UW Health Sports Medicine became one of the first clinics in the Midwest to begin offering platelet-rich plasma (PRP), a novel treatment that uses a patient's own "supercharged" blood to heal soft-tissue injuries.
Dentists have used PRP to help graft bone during dental surgery. Physicians have used it with professional athletes to treat acute injuries, but the therapy has only recently made its way into the chronic injury arena. UW Sports Medicine now offers it as an effective treatment for recreational athletes and people with physically-demanding jobs who experience chronic injury.
What are platelets?
Platelets are the first cells to arrive at the site of a new injury, and they are a rich source of growth factors necessary for tissue healing.
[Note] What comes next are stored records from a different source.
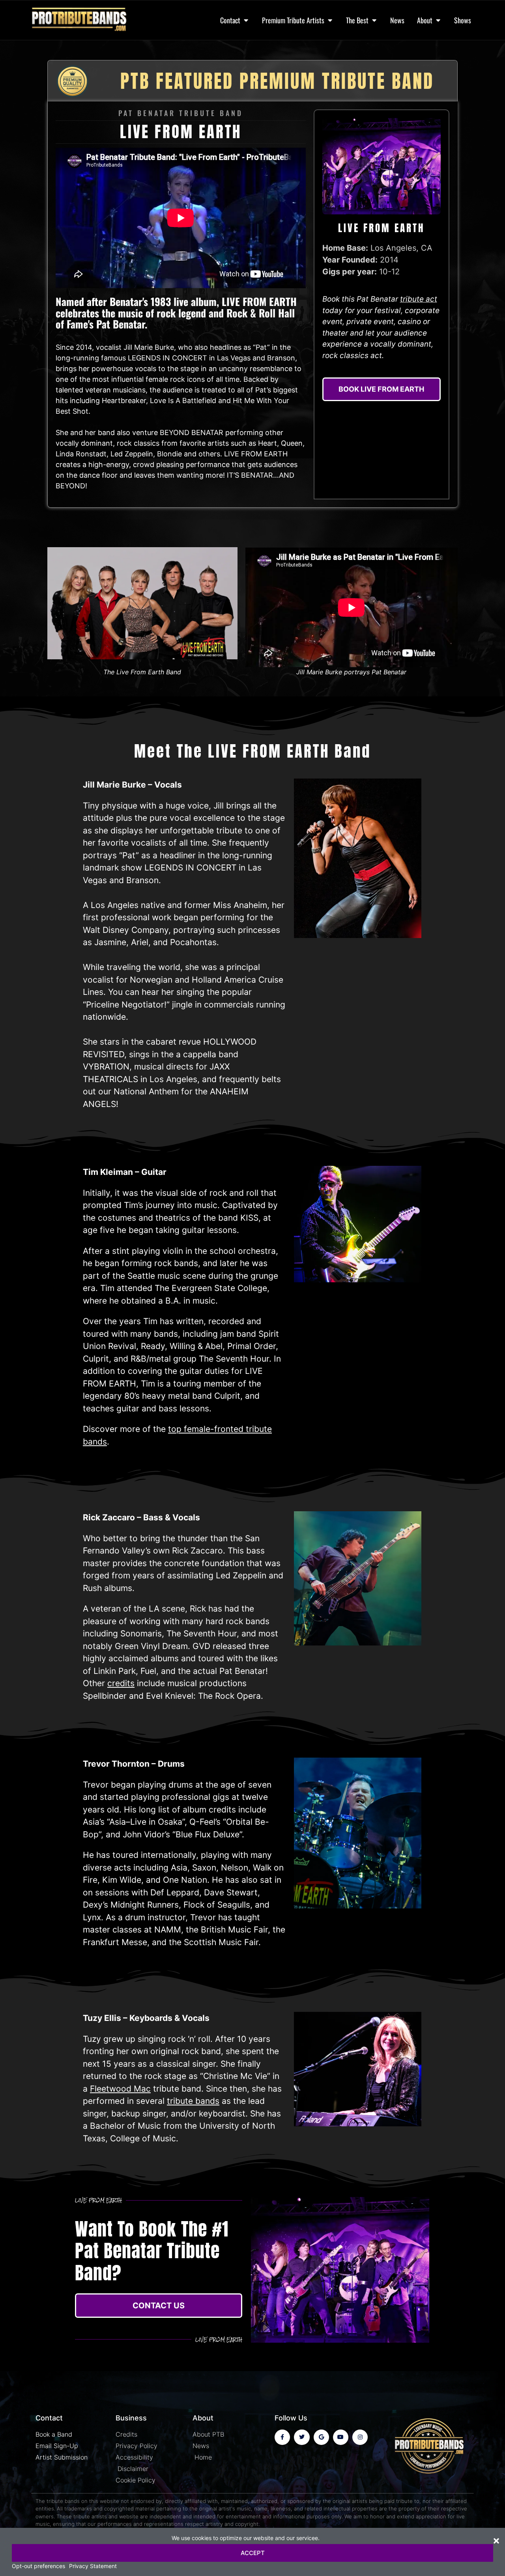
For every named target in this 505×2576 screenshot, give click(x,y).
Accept (253, 2553)
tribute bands (193, 2101)
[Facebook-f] (282, 2437)
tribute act (418, 299)
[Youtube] (340, 2437)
Once injected into tissue, the platelets become "activated" and release their growth factors. These growth factors have the ability to stimulate tendon and tissue healing, and recruit cells that will eventually form new tissue.
About platelet rich plasma (PRP) injections
Platelet rich plasma (PRP) injections involve injecting small amounts of plasma (the water portion of blood) and concentrated platelets into areas of ligament, tendon or muscle damage. First, a small amount of the patient's own blood is drawn. The platelets are concentrated in a specialized laboratory device that isolates the platelets from the rest of the blood. Then the concentrated platelets are injected into the precise location of tissue injury by a physician, sometimes using ultrasound guidance to direct the needle.
As with any treatment for pain, responses to therapy vary. The number of injections and appointments varies from patient to patient. While many patients may receive favorable results, there are no guarantees that the procedure will be effective for everyone.
Gentle activity such as walking and stretching is recommended after a brief period of rest and immobilization following the treatment, but heavy lifting and vigorous exercise is to be avoided for the first seven days to allow for proper healing and strengthening. It is important to remember that even if your pain is relieved, it is possible to re-injure yourself with activity that is too aggressive. Patients who utilize complementary treatments, such as physical therapy, chiropractic or osteopathic manipulation, or other forms of musculoskeletal treatments may experience faster improvement.